Liquid water flowed across the surface of Mars billions of years ago.
A groundbreaking new study proves that Martian pebbles traveled at least 50 kilometers from their source, meaning that huge, roaring rivers of liquid water once existed on the Red Planet.
Far from being a few babbling brooks, the study finds that Mars had an extensive river system, a far cry from what it is today: a largely barren rock with a little bit of liquid water, according to a The Indian Panorama report.
The rivers were in existence approximately three billion years ago, based on images from the Mars Curiosity rover sent back to Earth in 2012. The images captured small, smooth pebbles in what appears to be an ancient riverbed.
Researchers from the University of Pennsylvania and Budapest University of Technology and Economics were able to estimate the distance river pebbles traveled based simply on their shapes. These pebbles must have traveled about 50 kilometers from a source, and the only way that could have happened was by flowing waters.

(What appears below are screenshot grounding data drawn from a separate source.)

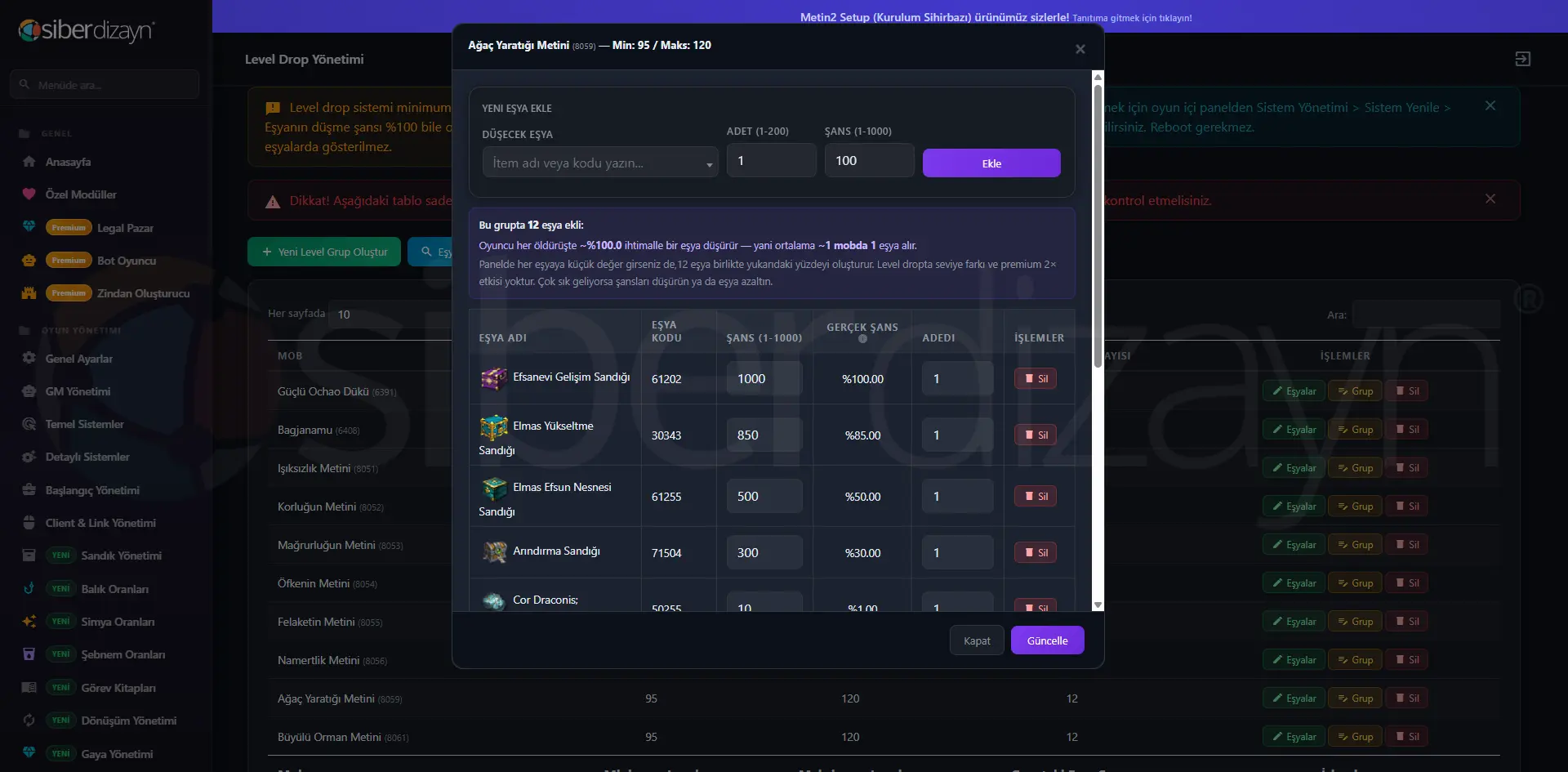Click the Şans field of Arındırma Sandığı
Image resolution: width=1568 pixels, height=772 pixels.
(764, 552)
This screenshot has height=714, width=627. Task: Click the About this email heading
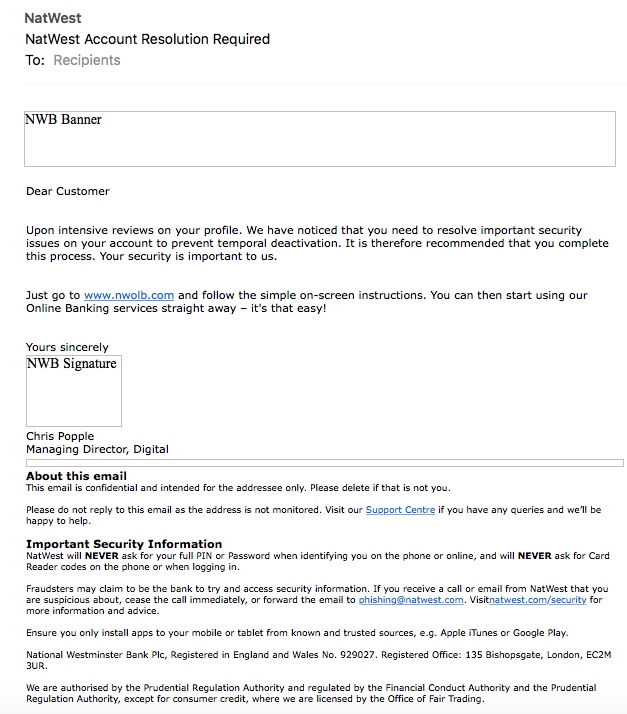[76, 476]
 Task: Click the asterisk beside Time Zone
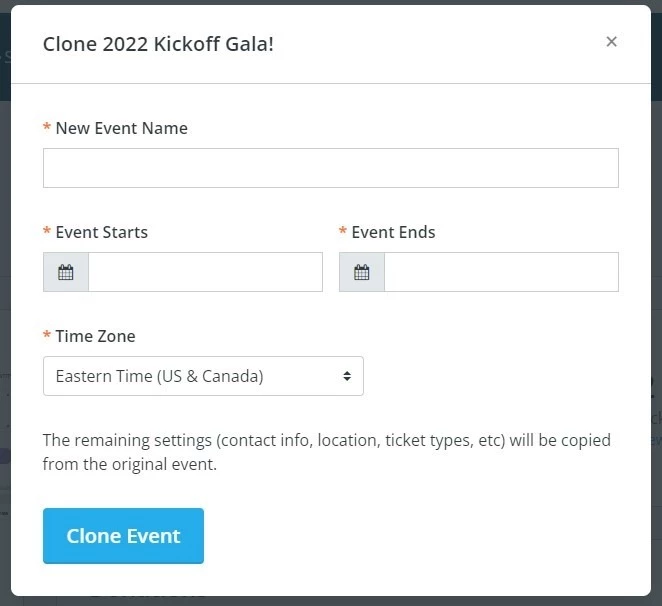pyautogui.click(x=47, y=337)
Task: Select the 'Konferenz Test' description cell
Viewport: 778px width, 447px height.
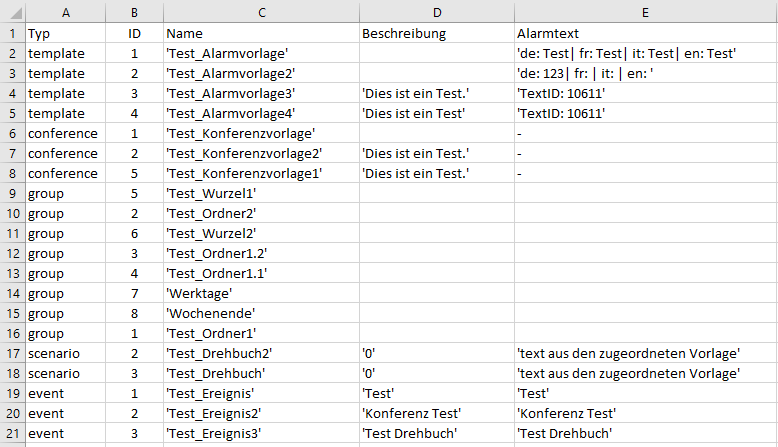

The researchers noted that an object’s shape can say a lot about what it is, and using that information they were able to deduce the origin of these pebbles. As rocks flow in a river, they bounce against other rocks and start to smooth into a rounder shape. Scientists were able to go deeper, figuring out geometrically just how much each individual rock was influenced by other rocks. They tested this method in the lab by rolling limestone fragments in a drum and then recording their shape changes and the mass that was lost. This experiment confirmed their findings.
They went further, going to a mountain river in Puerto Rico and found a trend between the evolution of a rock’s shape and the amount of mass it had lost that seemed to agree with this geometric model.